Comments   |   Movie Reviews


In a few years, when I have forgotten you… I’ll remember you as the symbol of love’s forgetfulness. I’ll think of this story as the horror of forgetting.”

Beginning with a close-up of the two protagonists of the film (Eiji Okada and Emmanuelle Riva), it is curious to note that they are covered in what appears to be ash. The image dissolves into a more natural shot of bodies covered in sweat. This symbolic “transformation” is a recurring theme in the film about how even intense and meaningful memories fade into approximations in time. Arguably Resnais’ best, this 1959 film was a pioneering work of cinema with endless variations of intelligent montage and intensely rhythmic editing. The existentialism of the film is undeniable (and Resnais was certainly no stranger to this concept – see Providence) not only in the contents of the writing but in the very craft of the film. They are in Hiroshima at the New Hiroshima Hotel. They met the night before and she is leaving for Paris tomorrow.

“You saw nothing in Hiroshima. Nothing,” he says to her over and over in a monotone voice and for the next ten minutes she explains why he’s wrong. Can one ever truly relate to another culture even when one is fluent in its history and customs? It is an existential film in the truest sense: it reveals little but asks insightful questions having only subjective answers. He is Japanese of course and she is French. She asks him if he was in Hiroshima during the war, he says of course not. “What did Hiroshima mean to you in France?” he asks her. “The end of the war…and the beginning of an unknown fear for us as well…and then indifference…and fear of indifference as well.” He’s an architect but also dabbles in politics and speaks fluent French. He was a soldier in the war and his family lived in Hiroshima. “The whole world rejoiced, and you rejoiced with it. Was it a beautiful summer day in Paris?” he asks at mirror’s reflection.

She is now in Hiroshima acting in a film (“a film about peace”). “How could I know this city was tailor-made for love? How could I know you fit my body like a glove? I like you. How unlikely,” she tells him. “You were bored in a way that makes a man want to know a woman,” he tells her of their first meeting. “When you speak, I wonder whether you lie or tell the truth,” he says to her. “I lie…and I tell the truth, but I have no reason to lie to you.” The film is full of such cadenced dialogue that is poetic and, at times, surreal. “I have time. Please, devour me. Deform me to the point of ugliness. Why not you?” she implores him. He is the first Japanese man she has ever known.

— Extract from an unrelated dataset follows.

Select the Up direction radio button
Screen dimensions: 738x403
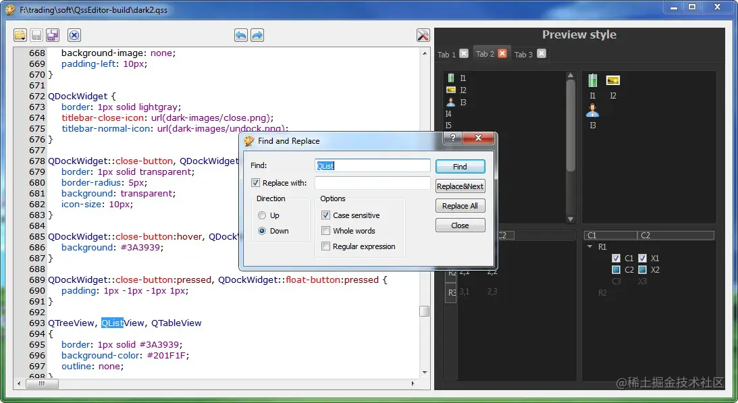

Precise and intelligent, Hiroshima Mon Amour is one of the most well-developed films of the ‘50s. The writing is impeccable (“Madness is like intelligence. You can’t explain it…it overcomes you, consumes you, and then you understand. But when it’s gone, you no longer understand it at all.”) and Okada and Riva are perfectly casted as “Hiroshima” and “Nevers.” Hiroshima’s inference that the death of Nevers’ husband during the war was the beginning of her adult life is strangely optimistic and moving. There are many moments like this (such as the breathtaking tea room scene two-thirds into the film) where great sorrow somehow becomes great happiness (yet another theme is how one copes with tragedy, not to mention, how others rejoice at tragedy when it’s disguised as patriotism). It is an emotional film that doesn’t dwell in the confines of pure despair but merely passes through it for a time; a simple reflection upon things we cannot control. “I was so young once!”